[Collected data]
* * * * *
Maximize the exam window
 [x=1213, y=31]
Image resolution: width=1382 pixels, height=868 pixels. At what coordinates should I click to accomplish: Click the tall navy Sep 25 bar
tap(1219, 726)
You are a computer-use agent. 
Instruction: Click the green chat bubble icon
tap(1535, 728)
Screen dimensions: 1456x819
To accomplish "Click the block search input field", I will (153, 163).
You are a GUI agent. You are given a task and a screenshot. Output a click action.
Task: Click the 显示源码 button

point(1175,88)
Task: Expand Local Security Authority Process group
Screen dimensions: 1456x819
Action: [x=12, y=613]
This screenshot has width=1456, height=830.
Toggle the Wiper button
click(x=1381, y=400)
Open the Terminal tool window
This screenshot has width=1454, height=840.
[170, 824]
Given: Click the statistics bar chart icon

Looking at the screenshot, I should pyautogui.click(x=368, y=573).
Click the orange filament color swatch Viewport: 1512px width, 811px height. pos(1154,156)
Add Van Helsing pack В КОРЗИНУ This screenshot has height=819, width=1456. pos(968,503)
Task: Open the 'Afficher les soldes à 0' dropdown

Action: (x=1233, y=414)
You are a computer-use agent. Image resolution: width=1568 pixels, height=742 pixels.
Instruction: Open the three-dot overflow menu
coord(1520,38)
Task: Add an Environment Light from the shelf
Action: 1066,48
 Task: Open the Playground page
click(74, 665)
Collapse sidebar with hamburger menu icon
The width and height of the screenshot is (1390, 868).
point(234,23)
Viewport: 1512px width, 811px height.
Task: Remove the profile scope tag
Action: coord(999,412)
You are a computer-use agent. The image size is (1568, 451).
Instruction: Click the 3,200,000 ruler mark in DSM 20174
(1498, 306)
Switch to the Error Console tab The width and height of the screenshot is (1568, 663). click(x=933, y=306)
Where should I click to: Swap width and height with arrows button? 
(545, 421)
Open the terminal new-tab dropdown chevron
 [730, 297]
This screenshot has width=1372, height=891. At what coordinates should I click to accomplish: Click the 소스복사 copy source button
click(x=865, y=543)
* * * * *
* **Exercise aim**
Exactly reproduce every line found in the records.

* **Answer section**
Maximize the exam window
 [x=1213, y=31]
Image resolution: width=1382 pixels, height=868 pixels. At what coordinates should I click to accomplish: Click the tall navy Sep 25 bar
tap(1219, 726)
You are a computer-use agent. 
Instruction: Click the green chat bubble icon
tap(1535, 728)
Screen dimensions: 1456x819
To accomplish "Click the block search input field", I will (153, 163).
You are a GUI agent. You are given a task and a screenshot. Output a click action.
Task: Click the 显示源码 button

point(1175,88)
Task: Expand Local Security Authority Process group
Screen dimensions: 1456x819
Action: [x=12, y=613]
This screenshot has width=1456, height=830.
Toggle the Wiper button
click(x=1381, y=400)
Open the Terminal tool window
This screenshot has width=1454, height=840.
[170, 824]
Given: Click the statistics bar chart icon

Looking at the screenshot, I should pyautogui.click(x=368, y=573).
Click the orange filament color swatch Viewport: 1512px width, 811px height. pos(1154,156)
Add Van Helsing pack В КОРЗИНУ This screenshot has height=819, width=1456. pos(968,503)
Task: Open the 'Afficher les soldes à 0' dropdown

Action: (x=1233, y=414)
You are a computer-use agent. Image resolution: width=1568 pixels, height=742 pixels.
Instruction: Open the three-dot overflow menu
coord(1520,38)
Task: Add an Environment Light from the shelf
Action: 1066,48
 Task: Open the Playground page
click(74, 665)
Collapse sidebar with hamburger menu icon
The width and height of the screenshot is (1390, 868).
point(234,23)
Viewport: 1512px width, 811px height.
Task: Remove the profile scope tag
Action: coord(999,412)
You are a computer-use agent. The image size is (1568, 451).
Instruction: Click the 3,200,000 ruler mark in DSM 20174
(1498, 306)
Switch to the Error Console tab The width and height of the screenshot is (1568, 663). click(x=933, y=306)
Where should I click to: Swap width and height with arrows button? 
(545, 421)
Open the terminal new-tab dropdown chevron
 [730, 297]
This screenshot has width=1372, height=891. At what coordinates should I click to accomplish: Click the 소스복사 copy source button
click(x=865, y=543)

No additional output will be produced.